EXERCISE OBJECTIVE :: Transcribe the records below exactly as written, from the opening line through the line that contains "You are a computer-use agent. The height".

SOURCE INFORMATION ::
- - -

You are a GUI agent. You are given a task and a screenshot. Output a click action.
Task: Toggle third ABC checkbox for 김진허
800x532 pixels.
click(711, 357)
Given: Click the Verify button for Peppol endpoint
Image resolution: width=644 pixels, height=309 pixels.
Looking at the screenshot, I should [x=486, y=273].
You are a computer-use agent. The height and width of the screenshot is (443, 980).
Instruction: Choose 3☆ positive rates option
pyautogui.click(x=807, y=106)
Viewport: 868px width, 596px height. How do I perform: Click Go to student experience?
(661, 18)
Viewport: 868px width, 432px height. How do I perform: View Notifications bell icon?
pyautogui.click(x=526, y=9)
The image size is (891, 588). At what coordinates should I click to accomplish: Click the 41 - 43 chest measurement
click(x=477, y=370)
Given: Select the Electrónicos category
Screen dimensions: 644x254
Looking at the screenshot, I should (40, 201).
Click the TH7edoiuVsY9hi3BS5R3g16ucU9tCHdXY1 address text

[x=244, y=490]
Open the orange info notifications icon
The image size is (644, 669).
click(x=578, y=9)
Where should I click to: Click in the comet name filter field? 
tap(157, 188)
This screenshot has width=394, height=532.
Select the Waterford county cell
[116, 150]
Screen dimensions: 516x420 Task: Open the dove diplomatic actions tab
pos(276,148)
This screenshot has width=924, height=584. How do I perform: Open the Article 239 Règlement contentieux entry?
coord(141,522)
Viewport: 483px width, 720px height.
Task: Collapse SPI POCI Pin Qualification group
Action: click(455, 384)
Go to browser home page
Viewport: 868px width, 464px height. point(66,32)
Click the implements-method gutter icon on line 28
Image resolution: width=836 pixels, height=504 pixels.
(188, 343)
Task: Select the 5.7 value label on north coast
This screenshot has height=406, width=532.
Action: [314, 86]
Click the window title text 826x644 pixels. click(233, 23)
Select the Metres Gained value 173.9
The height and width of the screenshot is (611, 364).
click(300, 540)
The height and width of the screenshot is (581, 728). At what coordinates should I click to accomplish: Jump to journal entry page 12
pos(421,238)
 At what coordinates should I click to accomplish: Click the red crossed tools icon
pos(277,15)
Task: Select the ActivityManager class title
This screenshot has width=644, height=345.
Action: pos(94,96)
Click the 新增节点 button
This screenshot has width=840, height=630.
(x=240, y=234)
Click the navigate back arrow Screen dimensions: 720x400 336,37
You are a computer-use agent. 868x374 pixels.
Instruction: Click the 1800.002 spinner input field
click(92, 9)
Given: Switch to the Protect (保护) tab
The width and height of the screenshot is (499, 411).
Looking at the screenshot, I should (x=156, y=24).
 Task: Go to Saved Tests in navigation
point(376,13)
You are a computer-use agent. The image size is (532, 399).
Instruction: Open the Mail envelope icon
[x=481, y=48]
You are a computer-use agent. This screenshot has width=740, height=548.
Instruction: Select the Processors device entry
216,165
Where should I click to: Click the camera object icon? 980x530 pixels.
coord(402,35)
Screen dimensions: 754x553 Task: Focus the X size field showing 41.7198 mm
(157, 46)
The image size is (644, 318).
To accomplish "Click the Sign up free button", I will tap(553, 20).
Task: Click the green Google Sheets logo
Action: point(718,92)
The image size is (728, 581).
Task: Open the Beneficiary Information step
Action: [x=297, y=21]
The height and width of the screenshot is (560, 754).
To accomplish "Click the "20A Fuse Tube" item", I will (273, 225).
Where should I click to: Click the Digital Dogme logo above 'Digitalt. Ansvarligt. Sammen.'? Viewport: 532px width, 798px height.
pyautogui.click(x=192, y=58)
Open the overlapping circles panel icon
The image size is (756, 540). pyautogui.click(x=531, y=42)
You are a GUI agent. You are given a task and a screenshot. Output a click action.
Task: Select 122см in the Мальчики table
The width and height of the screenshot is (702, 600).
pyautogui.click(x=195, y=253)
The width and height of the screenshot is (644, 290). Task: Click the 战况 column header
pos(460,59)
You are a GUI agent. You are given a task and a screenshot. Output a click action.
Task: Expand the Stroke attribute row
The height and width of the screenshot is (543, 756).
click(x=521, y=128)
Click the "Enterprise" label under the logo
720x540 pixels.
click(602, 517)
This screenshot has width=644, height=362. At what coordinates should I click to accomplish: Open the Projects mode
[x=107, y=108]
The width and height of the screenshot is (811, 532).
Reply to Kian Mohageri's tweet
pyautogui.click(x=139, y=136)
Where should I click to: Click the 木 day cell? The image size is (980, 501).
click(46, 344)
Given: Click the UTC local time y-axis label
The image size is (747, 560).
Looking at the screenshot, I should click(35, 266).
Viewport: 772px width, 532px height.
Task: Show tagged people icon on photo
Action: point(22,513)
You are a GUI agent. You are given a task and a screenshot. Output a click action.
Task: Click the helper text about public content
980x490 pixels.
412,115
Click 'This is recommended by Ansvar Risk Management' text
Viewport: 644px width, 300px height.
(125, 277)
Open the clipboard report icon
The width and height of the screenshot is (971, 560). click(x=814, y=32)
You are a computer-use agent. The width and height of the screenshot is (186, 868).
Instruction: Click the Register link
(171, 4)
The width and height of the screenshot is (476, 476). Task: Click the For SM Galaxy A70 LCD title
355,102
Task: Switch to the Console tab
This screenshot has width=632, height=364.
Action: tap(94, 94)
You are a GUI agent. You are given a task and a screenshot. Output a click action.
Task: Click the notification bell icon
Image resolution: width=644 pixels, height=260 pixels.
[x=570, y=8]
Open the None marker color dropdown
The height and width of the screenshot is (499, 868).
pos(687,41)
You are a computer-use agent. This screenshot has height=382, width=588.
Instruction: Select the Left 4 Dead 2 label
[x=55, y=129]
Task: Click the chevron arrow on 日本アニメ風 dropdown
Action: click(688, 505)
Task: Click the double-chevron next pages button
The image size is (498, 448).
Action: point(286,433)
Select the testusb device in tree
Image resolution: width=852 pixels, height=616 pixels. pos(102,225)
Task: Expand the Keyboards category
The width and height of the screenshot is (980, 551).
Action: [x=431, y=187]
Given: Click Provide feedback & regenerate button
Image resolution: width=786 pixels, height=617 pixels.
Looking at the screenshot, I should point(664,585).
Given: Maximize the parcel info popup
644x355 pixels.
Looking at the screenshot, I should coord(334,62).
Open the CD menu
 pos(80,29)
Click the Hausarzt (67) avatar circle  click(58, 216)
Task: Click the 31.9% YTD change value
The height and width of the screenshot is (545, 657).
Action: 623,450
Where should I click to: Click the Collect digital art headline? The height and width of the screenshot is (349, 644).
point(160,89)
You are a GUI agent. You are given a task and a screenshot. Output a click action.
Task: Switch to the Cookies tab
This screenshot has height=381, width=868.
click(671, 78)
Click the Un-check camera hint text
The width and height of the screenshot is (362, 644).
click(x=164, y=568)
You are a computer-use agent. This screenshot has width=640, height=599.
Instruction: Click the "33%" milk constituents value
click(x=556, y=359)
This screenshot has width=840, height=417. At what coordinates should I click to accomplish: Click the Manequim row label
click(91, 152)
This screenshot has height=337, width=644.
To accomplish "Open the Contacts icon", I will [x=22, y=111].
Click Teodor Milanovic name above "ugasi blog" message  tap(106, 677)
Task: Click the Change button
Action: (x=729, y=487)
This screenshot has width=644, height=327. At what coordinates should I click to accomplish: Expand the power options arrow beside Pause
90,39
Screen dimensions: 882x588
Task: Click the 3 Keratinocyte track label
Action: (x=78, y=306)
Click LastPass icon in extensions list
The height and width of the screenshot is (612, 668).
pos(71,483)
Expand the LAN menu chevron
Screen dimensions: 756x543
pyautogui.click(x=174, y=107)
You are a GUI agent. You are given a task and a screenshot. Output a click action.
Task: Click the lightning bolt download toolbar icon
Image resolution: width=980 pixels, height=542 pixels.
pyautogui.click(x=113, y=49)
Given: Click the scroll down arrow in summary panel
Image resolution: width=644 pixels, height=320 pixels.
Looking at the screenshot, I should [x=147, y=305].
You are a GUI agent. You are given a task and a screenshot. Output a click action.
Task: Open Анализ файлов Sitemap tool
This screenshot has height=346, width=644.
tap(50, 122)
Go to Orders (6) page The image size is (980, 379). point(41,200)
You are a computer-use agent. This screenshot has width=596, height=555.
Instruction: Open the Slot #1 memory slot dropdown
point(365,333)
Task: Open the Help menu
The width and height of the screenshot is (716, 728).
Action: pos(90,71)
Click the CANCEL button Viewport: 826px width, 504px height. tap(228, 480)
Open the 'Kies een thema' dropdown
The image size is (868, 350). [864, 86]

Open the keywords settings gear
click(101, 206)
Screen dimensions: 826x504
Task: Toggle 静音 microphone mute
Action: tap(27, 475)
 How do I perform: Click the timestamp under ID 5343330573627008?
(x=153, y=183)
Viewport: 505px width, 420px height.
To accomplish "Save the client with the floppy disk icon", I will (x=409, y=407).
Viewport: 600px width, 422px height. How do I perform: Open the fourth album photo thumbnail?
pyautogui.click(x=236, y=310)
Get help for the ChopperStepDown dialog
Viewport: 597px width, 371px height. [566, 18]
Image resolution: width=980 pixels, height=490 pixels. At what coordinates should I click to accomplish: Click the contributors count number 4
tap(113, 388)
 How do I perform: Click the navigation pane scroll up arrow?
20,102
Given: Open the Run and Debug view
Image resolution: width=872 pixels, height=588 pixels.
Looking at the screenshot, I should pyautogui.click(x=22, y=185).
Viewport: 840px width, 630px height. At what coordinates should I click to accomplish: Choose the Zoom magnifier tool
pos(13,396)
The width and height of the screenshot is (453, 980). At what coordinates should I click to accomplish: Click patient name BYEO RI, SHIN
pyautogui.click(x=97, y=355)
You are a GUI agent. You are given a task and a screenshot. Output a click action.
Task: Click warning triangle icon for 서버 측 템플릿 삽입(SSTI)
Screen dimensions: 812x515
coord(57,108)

- - -

OUTPUT FOR THIS TASK ::
You are a GUI agent. You are given a task and a screenshot. Output a click action.
Task: Toggle third ABC checkbox for 김진허
800x532 pixels.
click(711, 357)
Given: Click the Verify button for Peppol endpoint
Image resolution: width=644 pixels, height=309 pixels.
Looking at the screenshot, I should [x=486, y=273].
You are a computer-use agent. The height and width of the screenshot is (443, 980).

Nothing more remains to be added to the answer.